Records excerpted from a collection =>
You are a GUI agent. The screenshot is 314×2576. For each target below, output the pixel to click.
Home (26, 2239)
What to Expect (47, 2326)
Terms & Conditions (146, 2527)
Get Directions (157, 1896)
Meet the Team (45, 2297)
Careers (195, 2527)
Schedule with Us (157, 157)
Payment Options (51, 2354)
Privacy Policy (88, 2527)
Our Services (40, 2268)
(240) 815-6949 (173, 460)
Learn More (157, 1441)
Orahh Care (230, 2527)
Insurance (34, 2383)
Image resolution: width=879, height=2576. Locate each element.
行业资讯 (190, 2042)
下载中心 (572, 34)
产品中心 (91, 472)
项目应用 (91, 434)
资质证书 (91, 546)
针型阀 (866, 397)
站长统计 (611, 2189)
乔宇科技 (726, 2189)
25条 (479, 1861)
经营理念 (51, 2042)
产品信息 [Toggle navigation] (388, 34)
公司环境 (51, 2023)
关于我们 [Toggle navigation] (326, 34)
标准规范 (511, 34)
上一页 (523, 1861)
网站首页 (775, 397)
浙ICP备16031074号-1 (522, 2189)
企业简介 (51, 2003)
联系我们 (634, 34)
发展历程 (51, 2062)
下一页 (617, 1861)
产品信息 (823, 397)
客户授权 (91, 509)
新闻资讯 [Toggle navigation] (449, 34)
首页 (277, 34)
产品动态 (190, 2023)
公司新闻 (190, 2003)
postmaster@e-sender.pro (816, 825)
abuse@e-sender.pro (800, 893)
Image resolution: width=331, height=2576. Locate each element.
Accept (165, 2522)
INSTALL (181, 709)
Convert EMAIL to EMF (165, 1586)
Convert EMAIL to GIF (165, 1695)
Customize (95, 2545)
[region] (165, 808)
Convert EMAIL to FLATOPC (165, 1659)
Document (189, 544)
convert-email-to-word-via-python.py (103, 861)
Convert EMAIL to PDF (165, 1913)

Set task =>
Edit the entries above so that every "Image resolution" becomes "Screenshot size", leaving all other text unchanged.

Solution to this exercise =>
You are a GUI agent. The screenshot is 314×2576. For each target below, output the pixel to click.
Home (26, 2239)
What to Expect (47, 2326)
Terms & Conditions (146, 2527)
Get Directions (157, 1896)
Meet the Team (45, 2297)
Careers (195, 2527)
Schedule with Us (157, 157)
Payment Options (51, 2354)
Privacy Policy (88, 2527)
Our Services (40, 2268)
(240) 815-6949 (173, 460)
Learn More (157, 1441)
Orahh Care (230, 2527)
Insurance (34, 2383)
Screenshot size: width=879, height=2576. Locate each element.
行业资讯 (190, 2042)
下载中心 (572, 34)
产品中心 (91, 472)
项目应用 (91, 434)
资质证书 (91, 546)
针型阀 (866, 397)
站长统计 (611, 2189)
乔宇科技 (726, 2189)
25条 (479, 1861)
经营理念 (51, 2042)
产品信息 [Toggle navigation] (388, 34)
公司环境 (51, 2023)
关于我们 [Toggle navigation] (326, 34)
标准规范 (511, 34)
上一页 (523, 1861)
网站首页 (775, 397)
浙ICP备16031074号-1 (522, 2189)
企业简介 (51, 2003)
联系我们 (634, 34)
发展历程 (51, 2062)
下一页 (617, 1861)
产品信息 (823, 397)
客户授权 (91, 509)
新闻资讯 [Toggle navigation] (449, 34)
首页 (277, 34)
产品动态 (190, 2023)
公司新闻 (190, 2003)
postmaster@e-sender.pro (816, 825)
abuse@e-sender.pro (800, 893)
Screenshot size: width=331, height=2576. Locate each element.
Accept (165, 2522)
INSTALL (181, 709)
Convert EMAIL to EMF (165, 1586)
Convert EMAIL to GIF (165, 1695)
Customize (95, 2545)
[region] (165, 808)
Convert EMAIL to FLATOPC (165, 1659)
Document (189, 544)
convert-email-to-word-via-python.py (103, 861)
Convert EMAIL to PDF (165, 1913)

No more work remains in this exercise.